I thought of the inland divers who'd descended through every layer of the unnatural ecology which kept this island afloat, who'd witnessed the subterranean ocean ceaselessly corroding the rock from below.
They'd walked away—dazed, but exalted.
I could do the same.
I rose to my feet unsteadily. I thought it was over: I thought I'd come through the mixing, unscathed. Kaspar could not have become the Keystone—and yet somehow the Aleph moment must have passed safely, removing the distortion, banishing Distress. Maybe some mainstream AC had hacked into Mosala's account upon learning of her death and had grasped some crucial error in Kaspar's analysis before I'd read a word of it.
Akili was approaching—an indistinct figure in the distance, but I knew it could be no one else. I raised a hand tentatively, then waved in triumph. The figure waved back, stretching vis giant shadow west across the desert.
And everything I'd learned came together, like a thunderclap, like an ambush.
My parents, friends, lovers… Gina, Angelo, Lydia, Sarah, Violet Mosala, Bill Munroe, Adelle Vunibobo, Karin De Groot. Akili. Even the helpless bellowing strangers, victims of the same revelation, had only been mouthing distorted echoes of my own horror at the understanding that I'd created them all.
This was the solipsistic madness I'd seen reflected in that first poor woman's face.
—and now that I knew it, the breath of my own understanding would sweep them all away.
Nothing could have been created without the full knowledge of how it was done: without the unified TOE, physical and informational. No Keystone could have acted in innocence, forging the universe unaware.
But that knowledge was impossible to contain. Kaspar had been right. The moderates had been right. Everything which had breathed fire into the equations would now unravel into empty tautology.
I raised my face to the blank sky, ready to part the veil of the world and find nothing behind it.
Then Akili called my name, and I stopped dead. I looked down at ver—beautiful as ever, unreachable as ever.
Unknowable as ever.
I saw the flaw in Kaspar's reasoning which had kept it from becoming the Keystone: an unexamined assumption—an unasked question, not yet true or false.

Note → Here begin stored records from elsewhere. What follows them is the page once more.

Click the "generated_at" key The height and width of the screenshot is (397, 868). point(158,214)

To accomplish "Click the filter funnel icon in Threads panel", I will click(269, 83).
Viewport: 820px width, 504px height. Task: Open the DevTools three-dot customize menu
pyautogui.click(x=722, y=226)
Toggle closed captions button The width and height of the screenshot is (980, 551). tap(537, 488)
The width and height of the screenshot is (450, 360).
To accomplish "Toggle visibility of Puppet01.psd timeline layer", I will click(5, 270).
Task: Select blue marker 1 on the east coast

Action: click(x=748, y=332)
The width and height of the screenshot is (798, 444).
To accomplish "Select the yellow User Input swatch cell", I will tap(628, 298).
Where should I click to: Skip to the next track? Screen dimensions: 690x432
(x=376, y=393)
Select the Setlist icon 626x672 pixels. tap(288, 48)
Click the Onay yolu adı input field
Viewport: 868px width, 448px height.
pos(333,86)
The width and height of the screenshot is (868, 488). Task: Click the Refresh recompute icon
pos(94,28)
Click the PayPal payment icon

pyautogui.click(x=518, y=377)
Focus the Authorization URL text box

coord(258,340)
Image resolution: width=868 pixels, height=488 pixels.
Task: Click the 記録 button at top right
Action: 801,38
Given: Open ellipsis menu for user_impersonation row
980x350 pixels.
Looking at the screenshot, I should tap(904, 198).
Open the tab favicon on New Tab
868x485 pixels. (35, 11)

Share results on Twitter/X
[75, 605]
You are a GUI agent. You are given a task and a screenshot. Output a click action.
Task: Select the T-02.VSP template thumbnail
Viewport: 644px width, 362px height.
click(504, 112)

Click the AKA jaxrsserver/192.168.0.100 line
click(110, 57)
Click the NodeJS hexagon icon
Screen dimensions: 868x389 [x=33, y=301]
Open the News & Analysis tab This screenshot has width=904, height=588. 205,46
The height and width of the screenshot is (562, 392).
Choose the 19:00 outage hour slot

The TOE equation said nothing. The canonical experiments said nothing. There was nowhere to look for the answer but my own memories, my own life.
And all I had to do to tear myself out of the center of the universe—all I had to do to prevent the unraveling—was give up one last illusion.
As the plane touches down, I begin recording. Witness confirms:
"Cape Town, Wednesday April 15, 2105. 7:12:10 GMT."
Karin De Groot has come to the airport to meet me. She looks astonishingly healthy, much more so in the flesh—though, as with all of us ancients, the losses are etched deep. We exchange greetings, then I glance around trying to take in the profusion of styles in anatomy and dress—no more than anywhere else, but every place has a different mix, a different set of fashions. Imposing retractable cowls full of dark violet photosynthetic symbionts seem to be popular throughout Southern Africa. Back home, sleek amphibian adaptions for underwater breathing and feeding are common.
After the Aleph moment, people had feared that the mixing would impose uniformity. It had never happened—any more than, in the Age of Ignorance, the brutal, inescapable truths that water was wet and the sky was blue had forced everyone on the planet to think and act identically. There are infinitely many ways to respond to the single truth of the TOE. What's become impossible is maintaining the pretense that every culture could ever have created its own separate reality—while we all breathed the same air and walked the same ground.
De Groot checks some schedule in her mind's eye. "So you didn't come straight from Stateless?"
"No. Malawi. There was someone I had to see. I wanted to say goodbye."